**REQUIRED ACTIONS**:
1/ Summarize the text on Greater Philadelphia's workforce in two sentences.
2/ In the text on Greater Philadelphia's workforce, where does Philadelphia rank among the 100 largest U.S. cities in its percentage of college-educated residents?
3/ Reproduce the text on Greater Philadelphia's workforce word for word, everything from "All of these" down to "(Brookings Institution 2003).".

BEGIN GIVEN TEXT

Summary
The Job Opportunity Investment Network (JOIN) is a regional fund that unites Greater Philadelphia businesses, workers and social investors to build pathways out of poverty for low-skilled adults. Greater Philadelphia is currently experiencing parallel workforce crises: businesses in the region are unable to fill good jobs at the same time that an alarming number of residents are unable to find employment. The root cause of these crises is the mismatch between the skills required for the jobs of the future and the much lower skill level of many Greater Philadelphia residents. JOIN invests in industry-led partnerships that simultaneously address both crises by preparing low-skilled workers to fill available mid-level jobs. Through these partnerships, JOIN enhances the region’s workforce system to better meet the needs of 21st-century workers and businesses.
Greater Philadelphia’s Talent Mismatch
Over the last half-century, the United States has moved from a manual labor–based economy to a skills-based economy. In 1950, less than three in every ten jobs required a postsecondary credential; today nearly eight in every ten jobs requires such a credential (Shaw 2009: 1). Philadelphia has witnessed this transformation firsthand. One in four city jobs in 1979 was in the manufacturing sector. By contrast, only 1 in 20 city jobs today is in manufacturing (Suarez 2009). As the types of jobs in our economy have shifted, so have wages. In 1975, a college graduate earned just 40 percent more than a high school graduate. By comparison, today’s college graduate earns twice as much as a high school graduate (Day and Newburger 2002: 4). Echoing this trend, the average ratio of CEO wages to worker wages was 27 to 1 in 1973; that ratio now is 270:1 (Economic Policy Institute 2009).
All of these indicators point to one unmistakable fact: skills have become the great differentiator in the American economy. Indeed, the United States has moved from a middle-class economy with decent wages for all to a bifurcated economy with one set of wages for the skilled and another set for the unskilled. This nationwide economic transformation has hit Philadelphia especially hard, because the vast majority of city residents fall into the latter category. Philadelphia ranks 92nd out of the 100 largest U.S. cities in its percentage of college-educated residents (Philadelphia Workforce Investment Board 2007). Not coincidentally, it also ranks 96th out of that same group of cities in the percentage of working-age residents who are employed (Brookings Institution 2003).
When quantified, the mismatch between the skills this city has and the skills it needs for the new economy is especially staggering. The Philadelphia Workforce Investment Board has found that although more than half of the city’s population is low-literate, only three of every ten city jobs can be performed by someone with low literacy. That leads to an enormous imbalance: 550,000 low-literate individuals in the city compete for just 211,000 jobs. The result is a labor market environment in which nearly half of Philadelphians are neither working nor looking for work, and in which the 40 percent of Philadelphians who do find work still earn poverty-level wages (Philadelphia Workforce Investment Board 2009).
Meanwhile, workers in Philadelphia are not the only ones struggling. Businesses that rely on skilled labor are concerned about the future of their talent pipelines, as baby boomers begin to retire. Hospitals anticipate a nursing shortage. Transportation and logistics companies worry about a lack of well-trained operators. Clean energy companies fear that growth in the green economy may outpace growth in the skilled labor market. As a recent report by the global employment firm Manpower observes, “Despite global recession and the weakest employment outlook in decades, employers are nonetheless facing a scarcity of talent in critical areas.” Indeed, 19 percent of U.S. firms in Manpower’s study said they have had difficulty filling jobs because of a lack of available talent (Manpower 2009).

END GIVEN TEXT
BEGIN INFORMATION SHOWN

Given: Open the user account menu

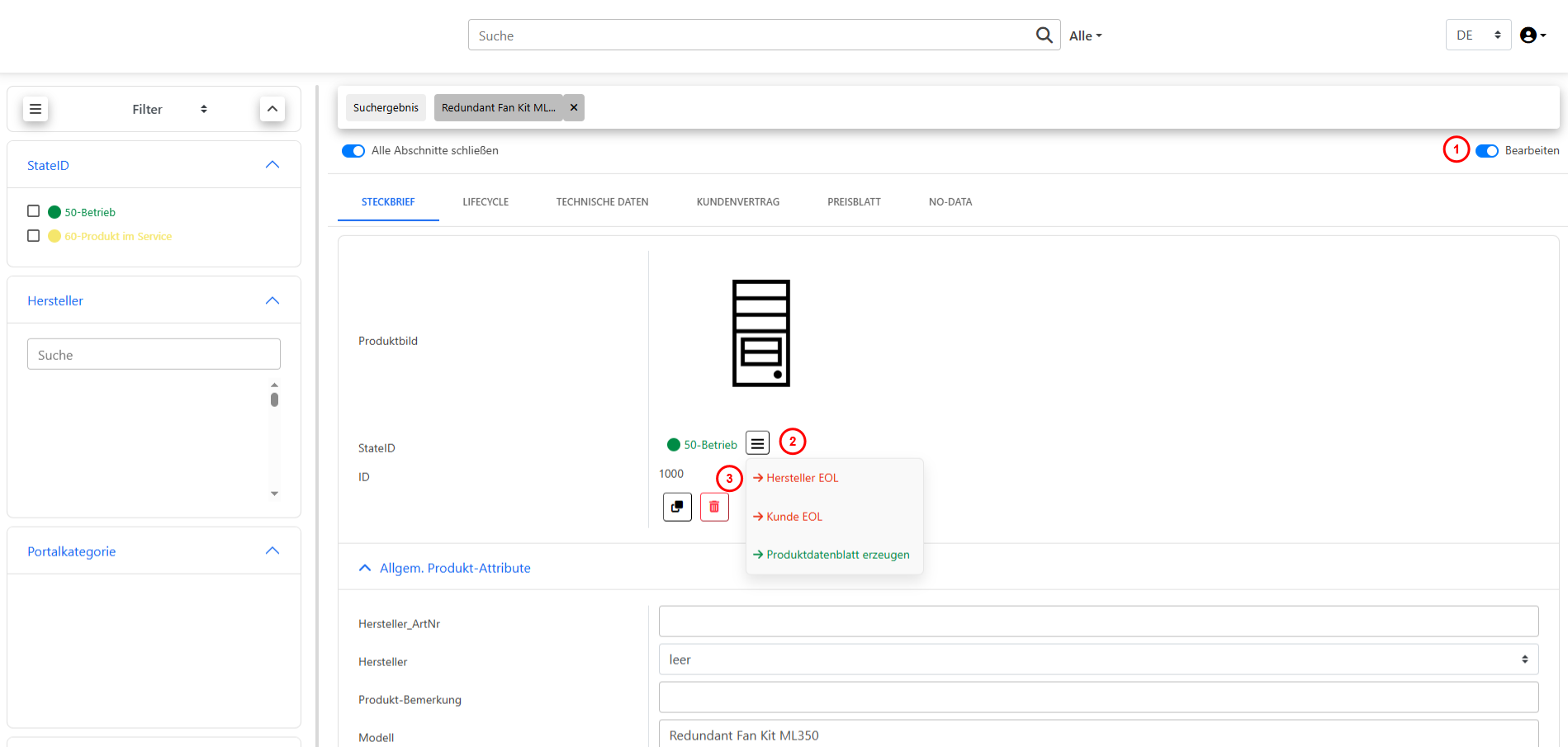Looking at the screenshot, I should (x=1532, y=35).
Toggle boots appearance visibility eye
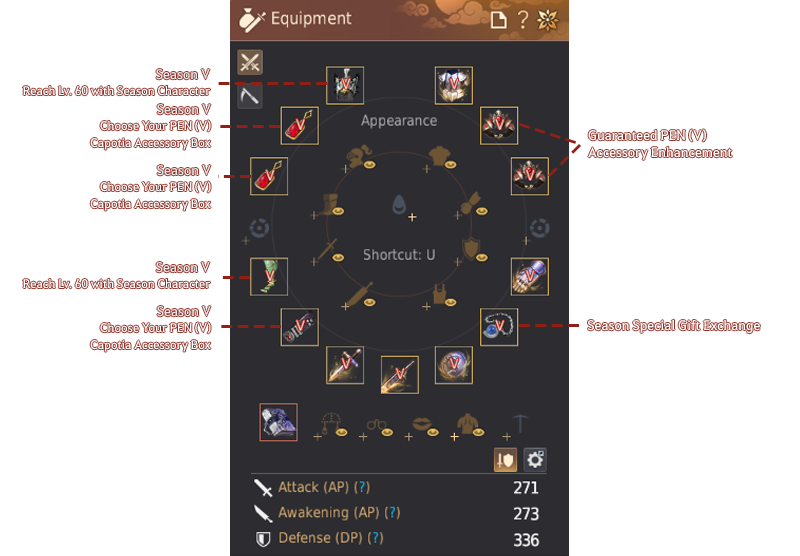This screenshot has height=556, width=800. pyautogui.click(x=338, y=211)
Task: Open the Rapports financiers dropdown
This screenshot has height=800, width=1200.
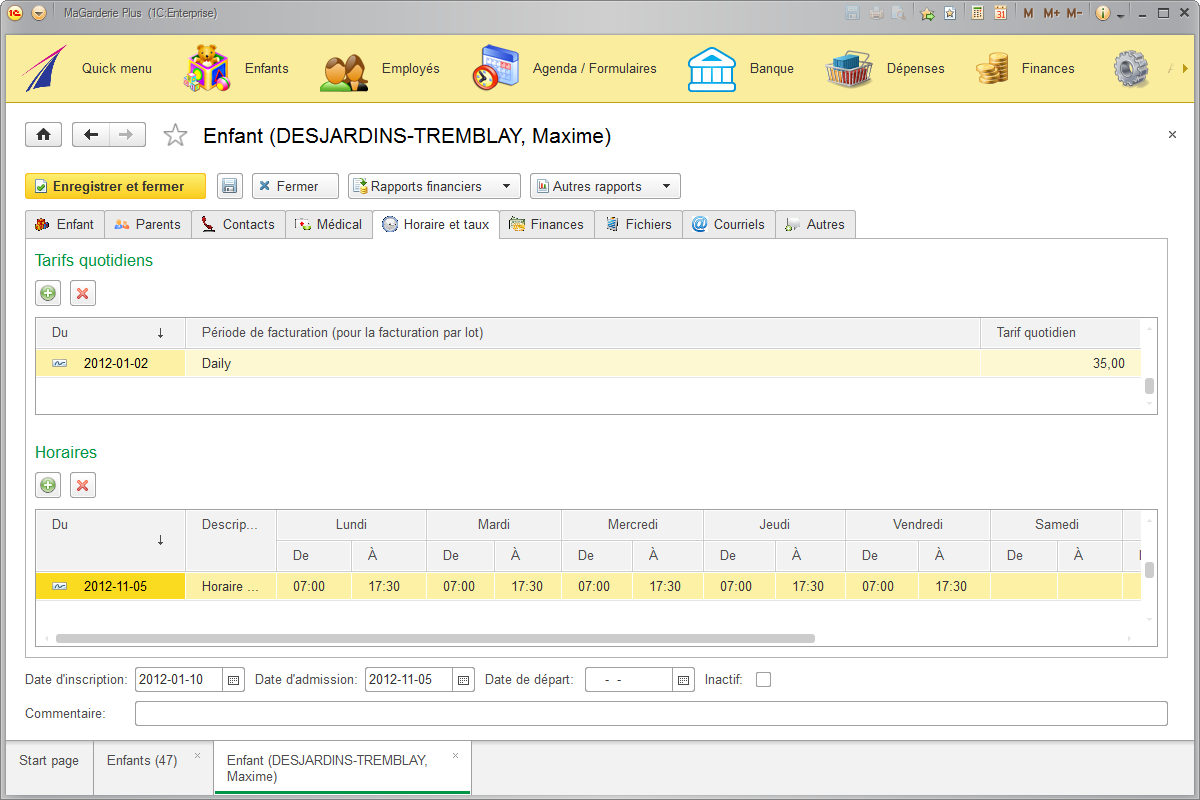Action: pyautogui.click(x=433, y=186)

END INFORMATION SHOWN

**SOLUTION LIST**:
1/ The Job Opportunity Investment Network (JOIN) is a regional fund that invests in industry-led partnerships preparing low-skilled adults in Greater Philadelphia to fill available mid-level jobs. It addresses parallel crises in which businesses cannot fill good jobs while many residents cannot find employment, a mismatch rooted in the gap between the skills that jobs require and the much lower skill level of many residents.

2/ 92nd

3/
All of these indicators point to one unmistakable fact: skills have become the great differentiator in the American economy. Indeed, the United States has moved from a middle-class economy with decent wages for all to a bifurcated economy with one set of wages for the skilled and another set for the unskilled. This nationwide economic transformation has hit Philadelphia especially hard, because the vast majority of city residents fall into the latter category. Philadelphia ranks 92nd out of the 100 largest U.S. cities in its percentage of college-educated residents (Philadelphia Workforce Investment Board 2007). Not coincidentally, it also ranks 96th out of that same group of cities in the percentage of working-age residents who are employed (Brookings Institution 2003).